Against the background of the persecution of those who mine cryptocurrency with the help of PoW, the American energy company, which is also engaged in mining, decided to enter the market of the country on the shores of the Persian Gulf. Crusoe Energy is launching production in Oman, which exports 21% of all natural gas to the global energy market. The Americans offered the authorities of the sultanate a solution to the problem associated with the flaring of gases accompanying gas production.
The company will open an office in the capital Muscat and install its equipment for capturing gas waste from wells. Businessmen have already discussed plans for cooperation with the largest energy producers of Oman, OQ SAOC and Petroleum Development Oman.

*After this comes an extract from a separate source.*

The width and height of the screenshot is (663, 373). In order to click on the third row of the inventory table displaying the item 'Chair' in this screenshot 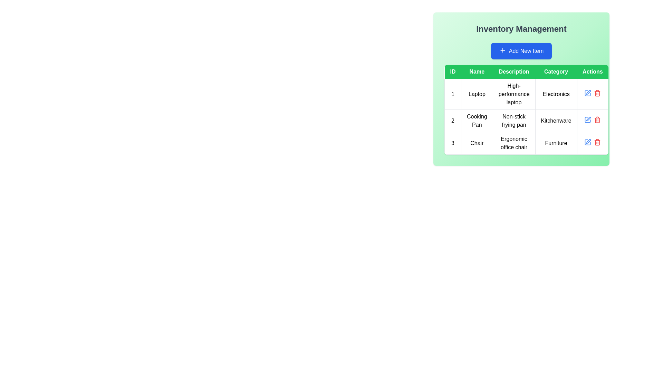, I will do `click(526, 143)`.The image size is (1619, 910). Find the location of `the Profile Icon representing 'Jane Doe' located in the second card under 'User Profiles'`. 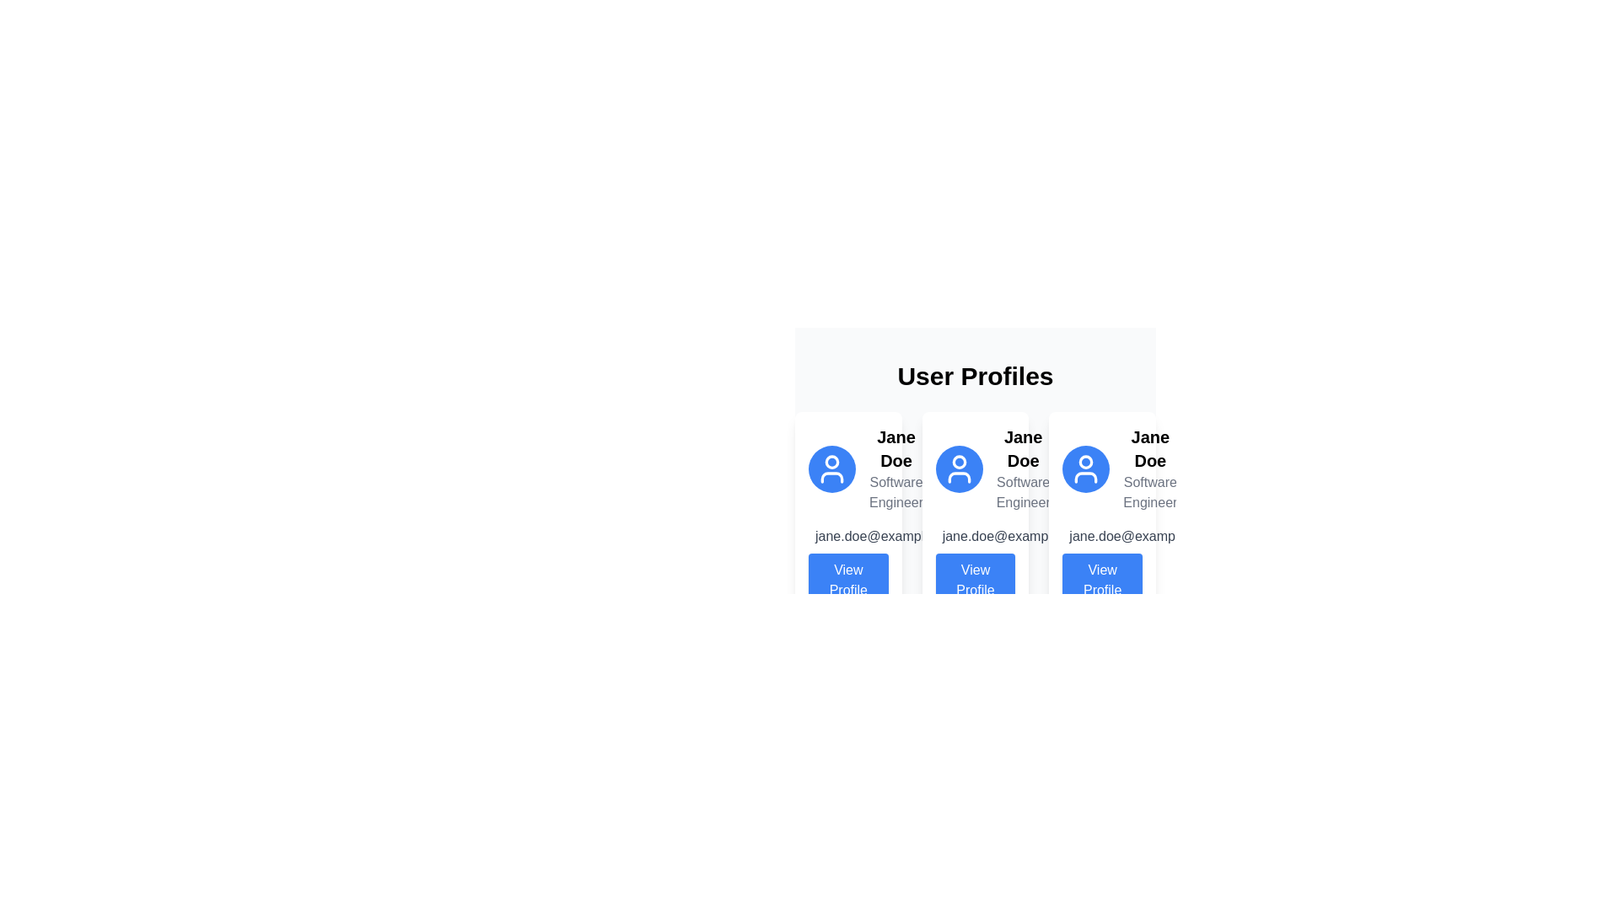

According to Crusoe CEO Chase Lochmiller, the first pilot project will be launched by the end of the year or early 2023. In an official statement, Lochmiller emphasized his company’s mission: to strengthen its presence in the Middle East and North Africa:
“We are looking for support from countries that are actively trying to solve the flare gas problem.”
The businessman drew attention to the fact that the sharp discussion around the ethical aspects of the use of fossil fuels in the mining of cryptocurrencies remains one of the key topics of the industry. Against this backdrop, the partnership between the Denver-based company and the government of the gas-rich Middle Eastern country offers the prospect of demonstrating the positive role of cryptography in reducing fossil fuel waste.
The interest of the Government of Oman in the partnership is due to the desire to reduce harmful emissions in the process of hydrocarbon production. Together with Algeria, Iraq, Libya, Egypt and Saudi Arabia, Oman accounts for 90% of the flaring of the entire Arab region. And the region itself accounts for 38% of the world’s emissions. In 2018, according to the un special commission, 10% of all gas consumption in Oman accounted for flares burning in the fields.
In May, Geneious analyst Daniel Batten said that mining bitcoin by burning methane from a variety of sources, including gas flares, would reduce the carbon footprint and the threat of global warming.